Tables and graphs that are easy for those of us in clinical research to understand and interpret due to the familiarity that comes with long and repeated exposure may not be so straightforward to the public.
How confident can we be that patients will be able to correctly interpret at first glance a shift table, Forest Plot, or Kaplan-Meier survival analysis? Presenting only the top level or main results can also be interpreted as a ‘cherry-picking’ approach, so a balanced, true representation of the results must be given.
Using statistical terms to explain how much ‘trust’ the reader can place in a result can increase the perception of risk.
Finally, there is the issue of what information to present. For efficacy results, a way must be found to discuss the difference between the interpretation of primary and secondary analyses, to say nothing of exploratory analyses.

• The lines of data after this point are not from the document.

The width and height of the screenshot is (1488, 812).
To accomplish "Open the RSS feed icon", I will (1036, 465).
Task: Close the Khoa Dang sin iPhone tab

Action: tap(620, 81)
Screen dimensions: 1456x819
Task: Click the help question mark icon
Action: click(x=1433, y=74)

Giving the public complex information does not help them to make decisions – especially if the information is numerical. It also calls into question the value of disclosing complex clinical trial results without context and explanation (neither of which is currently mandated by the regulation).
How can we communicate that clinical studies are designed with statistical power such that statistically significant results for the primary analysis indicate a clinically relevant effect, whereas for secondary analyses the interpretation is weaker and more complex? This is a challenge even for a scientifically literate audience.
Safety results might appear at first glance to be easier to communicate, but there are challenges here as well. Most adverse event results are given with a percentage indicating frequency.
The accuracy of these frequencies, however, is very strongly dependent on the sample size; accuracy drops sharply in small studies, but how much it drops and the relative importance of different events can be very difficult to explain.
Comments on the outcome of the clinical trial
This should be an overall summary of the results and their implication. However, it should be unbiased and not sound promotional. It is hard to describe positive results so that they are not interpreted as promotional, but this is an excellent opportunity for companies to describe how clinically meaningful the results are.
Indication if follow up clinical trials are foreseen
This section should explain if and when more studies will be done on the drug.
Indication where additional information could be found
This tenth and final section is self-explanatory, but links could also be given to more general sites, such as plain language dictionaries.
The path to understanding
These challenges are not insurmountable and have not been ignored. EMA has ongoing consultations with industry and patient groups to try to improve the guidance for industry in communicating with the layperson. There are also companies offering testing services to allow testing of lay text with its audience.
The continued dialogue between regulators and industry around the issues of transparency and communicating with the public offers the chance to develop guidelines that can lead to summary documents that truly aid understanding of clinical research, and improve trust in and perception of the pharmaceutical industry, rather than just add yet another document to the large pile of submission requirements for clinical research.
It would be a tragic waste of an opportunity if these new regulations simply led to the addition of another overly long and impenetrable summary of clinical study results. Instead, everyone involved in either the writing or the designing of templates and procedures for lay summaries should invest time and resources in making sure that the resulting documents help, rather than hinder, understanding.
The pharmaceutical industry has few opportunities to communicate directly with patients in Europe, and so it would be good to remember the reader when producing this document, and see the lay summary of the CSR not as yet another regulatory hurdle to be mechanically created and filed to gather dust, but rather as a unique chance to expand the science-public interface, and perhaps improve the general understanding and acceptance of science into the bargain.